The photo above is a spectacular image of the continuing lava flow at the Kilauea Volcano (more here) and the question what is powering this massive production of basaltic lava remain problematical.
The mainstream view is that radiogenic heat in the upper mantle etc., causes partial melting that erupts as observed in the photo above. This radiogenic heat is interpreted as a mantle hotspot, though no one is able to explain why some parts of the mantle are richer in radiogenic elements, causing the hotspot, than other parts of the mantle that are not so hot.
One of the problems with the standard radiogenic thermal model is that radiogenic decay is constant and always decreasing at a measured rate defined as the half-life. There’s another problem with the radiogenic heat model. If the partial melting is indeed being caused by radiogenic heat, then the molten mantle should also be radioactive and the outpouring basalt observed above, should be also highly radioactive. After all, that’s the only source of heat available to the standard model. Yet chemically basalts are not radioactive, and it’s obvious the photographer above is not concerned about radiation.
So where is the energy coming from? Where is the energy stored? How is it stored, if being stored is real in the first place.
Matter that is highly compressed under enormous pressures exists as a solid phase.
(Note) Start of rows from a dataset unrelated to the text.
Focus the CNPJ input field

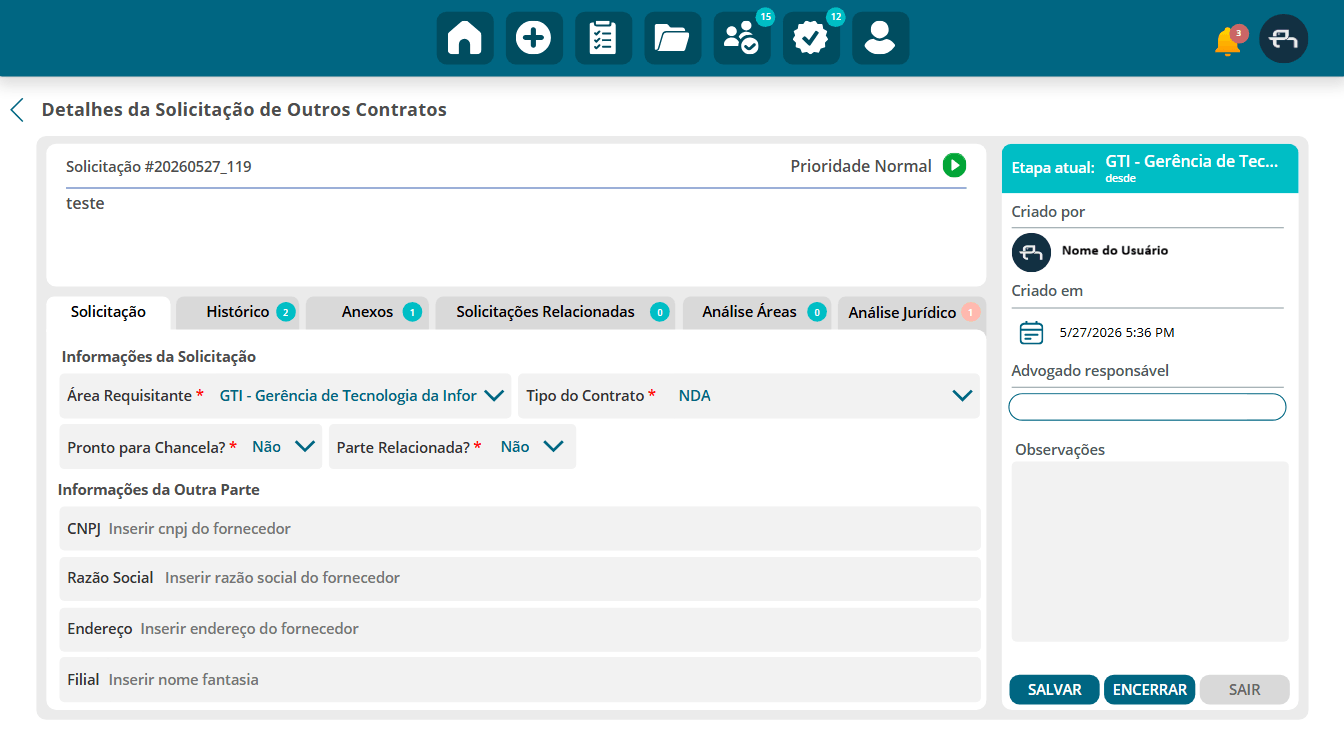tap(520, 528)
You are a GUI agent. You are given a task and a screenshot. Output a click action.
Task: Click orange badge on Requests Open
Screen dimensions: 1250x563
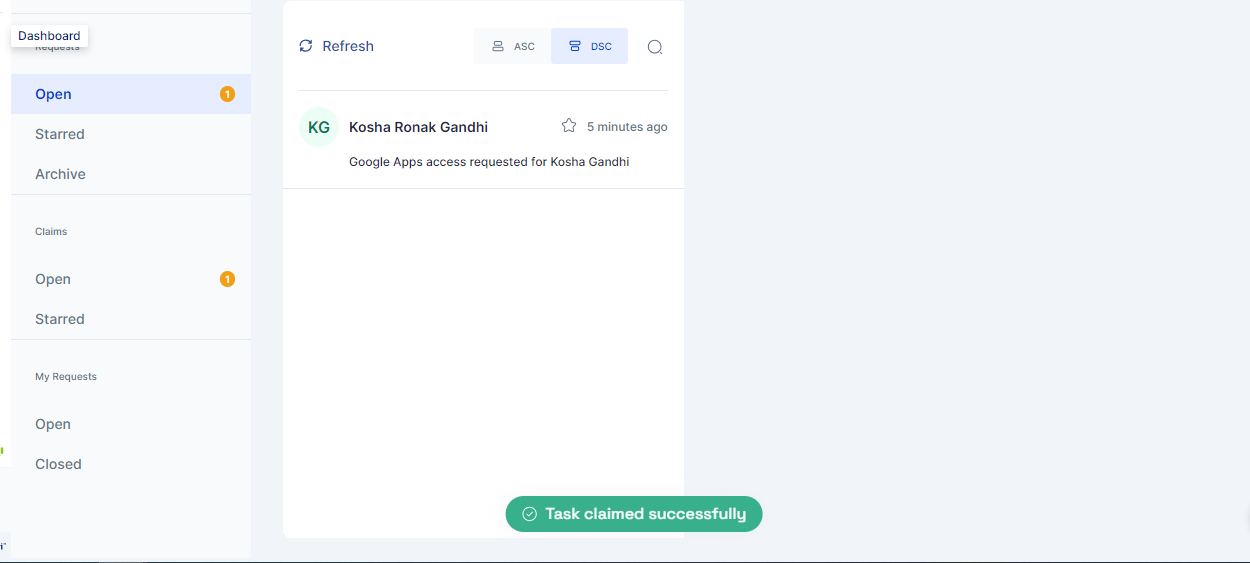click(x=227, y=94)
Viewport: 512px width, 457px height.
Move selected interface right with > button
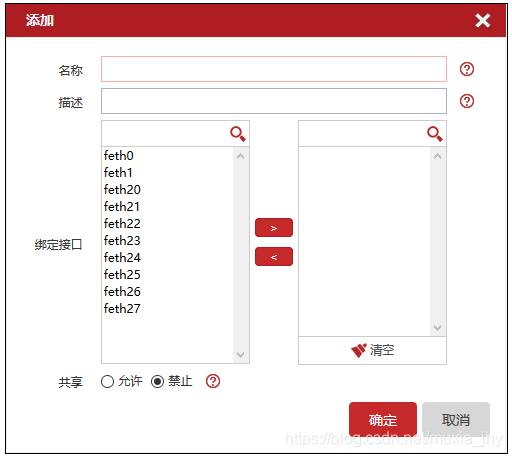click(x=274, y=228)
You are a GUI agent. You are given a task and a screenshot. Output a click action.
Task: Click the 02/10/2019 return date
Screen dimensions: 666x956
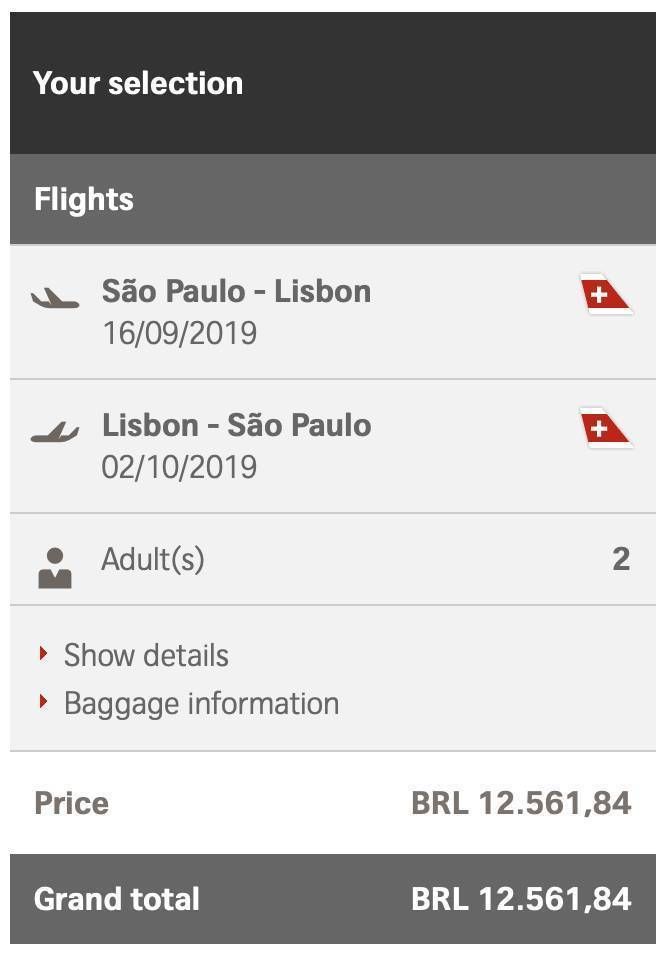tap(179, 468)
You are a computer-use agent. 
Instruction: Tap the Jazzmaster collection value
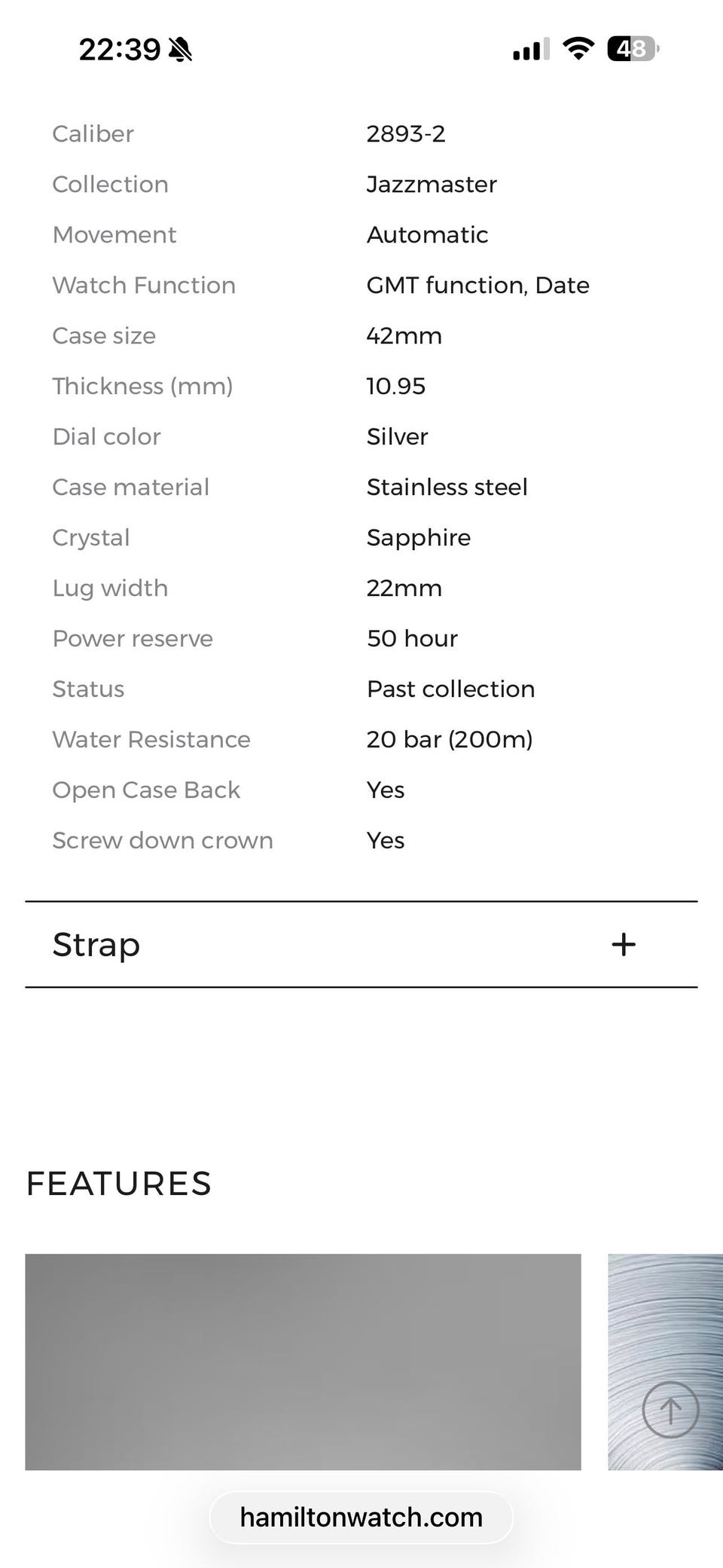(x=432, y=184)
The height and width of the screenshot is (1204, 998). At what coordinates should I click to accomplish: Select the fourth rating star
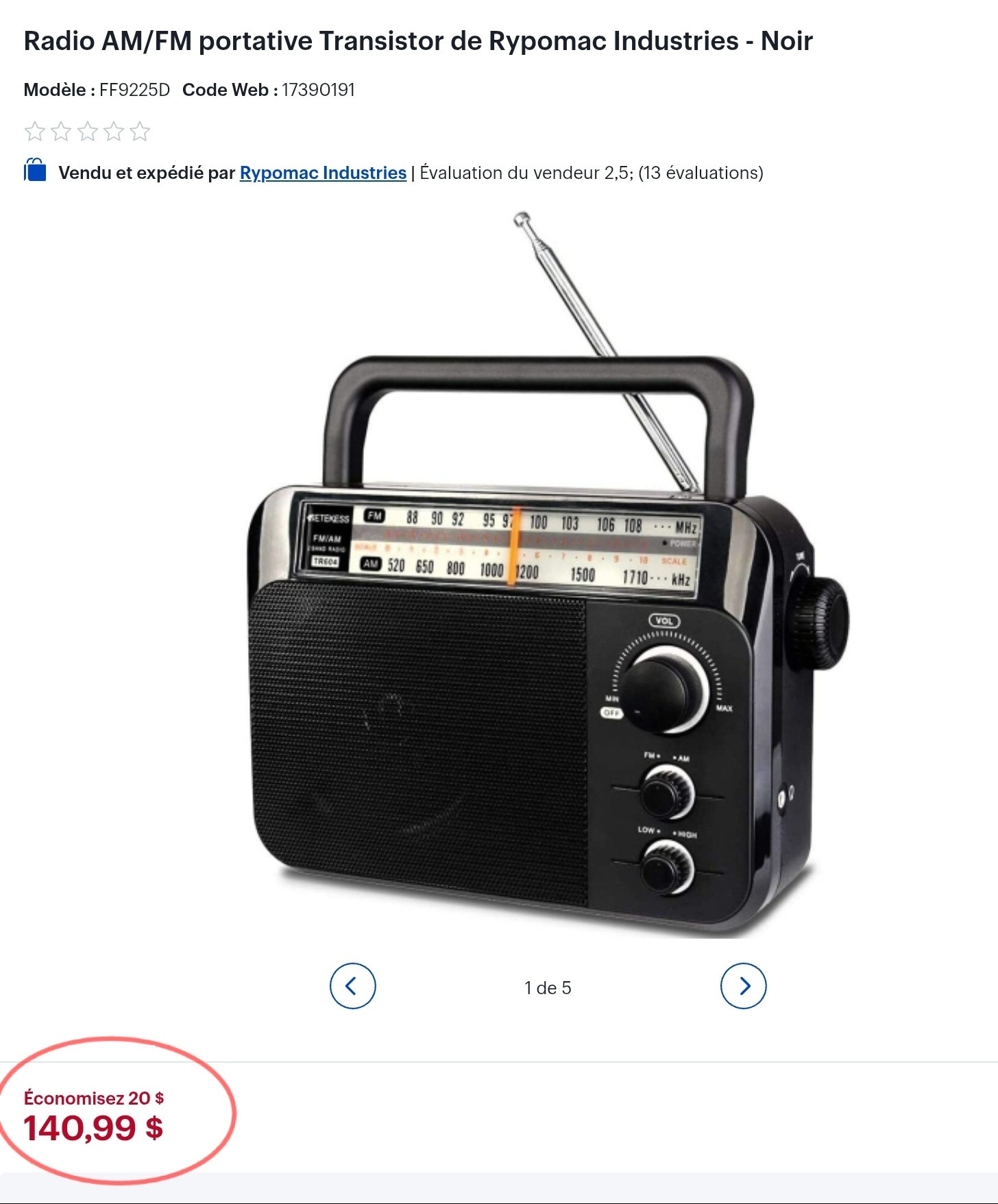pos(113,131)
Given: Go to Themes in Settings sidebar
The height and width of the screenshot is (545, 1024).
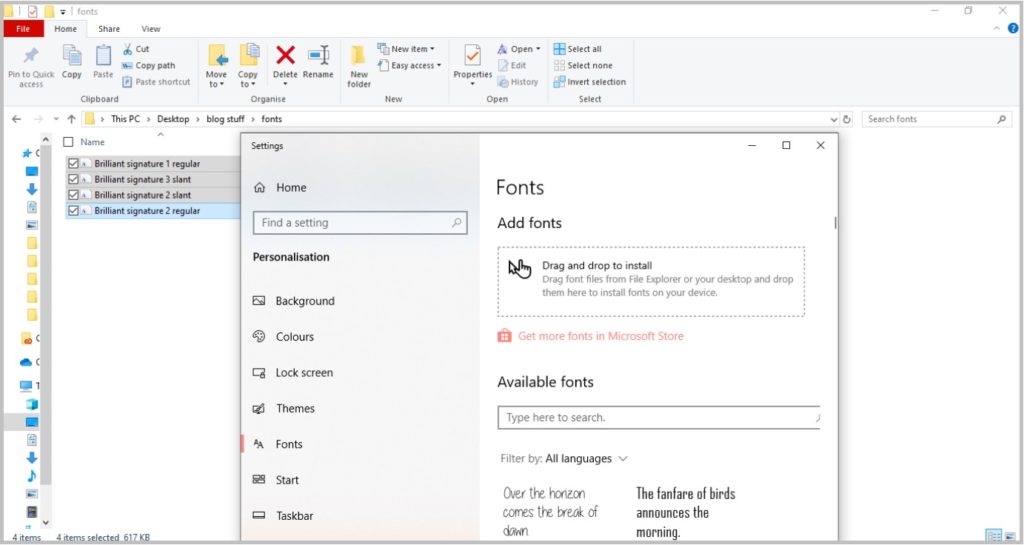Looking at the screenshot, I should point(295,408).
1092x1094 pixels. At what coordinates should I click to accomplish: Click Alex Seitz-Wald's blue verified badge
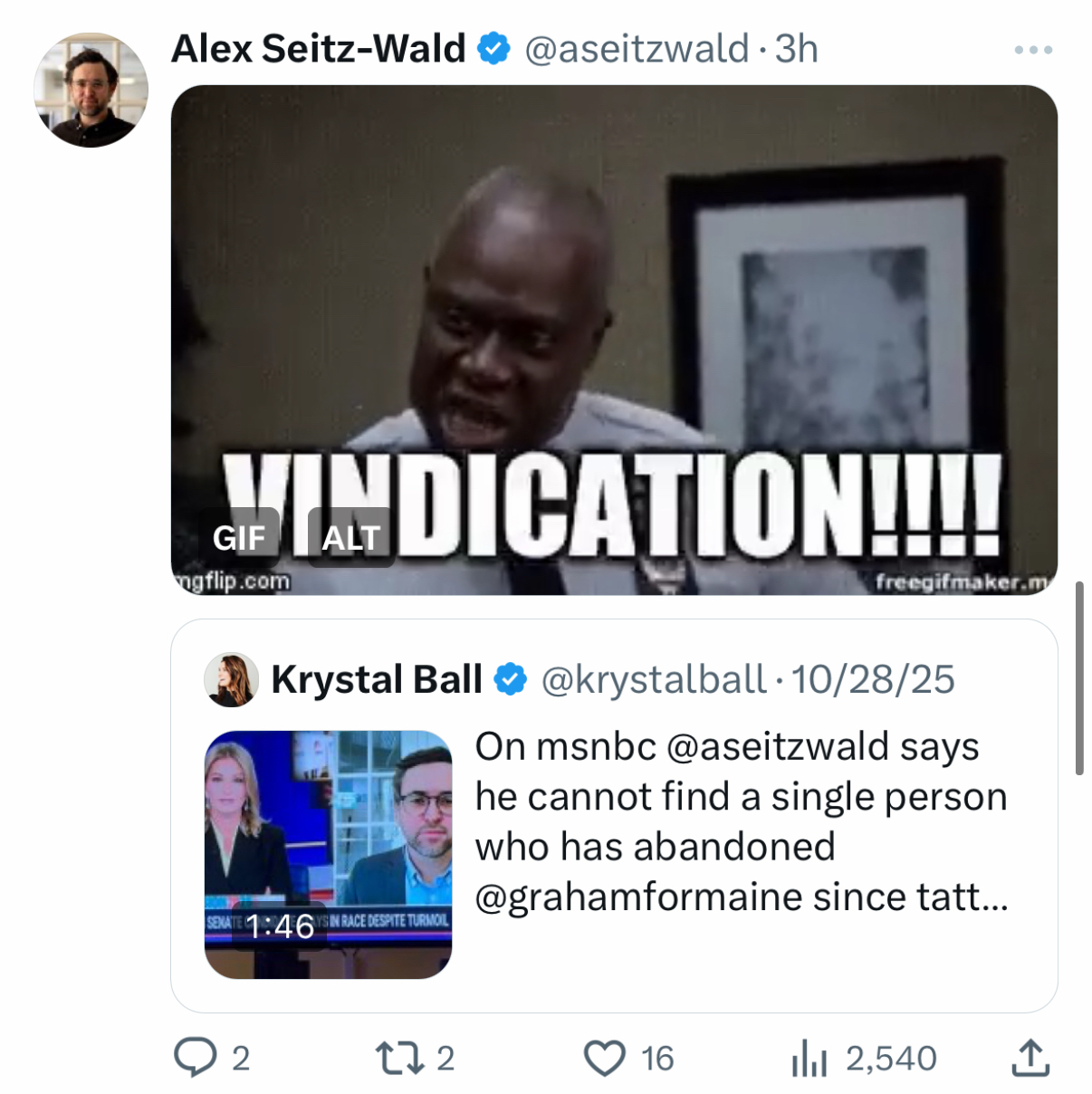pyautogui.click(x=493, y=49)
It’s state changes if a pressure reduction occurs, and it liquefies.
On the other hand magma is plasma, and matter can become molten into plasma if subjected to an intense energy input such as observed in electric-arc blast furnaces.
So perhaps there is a massive electric current flowing between the ionosphere and Mt Kilauea.
Perhaps we should watch Dr. Kongpop’s U’yen’s presentation again for extra clues.
One thing is sure – the heat is not being produced by a mantle Fukashima source.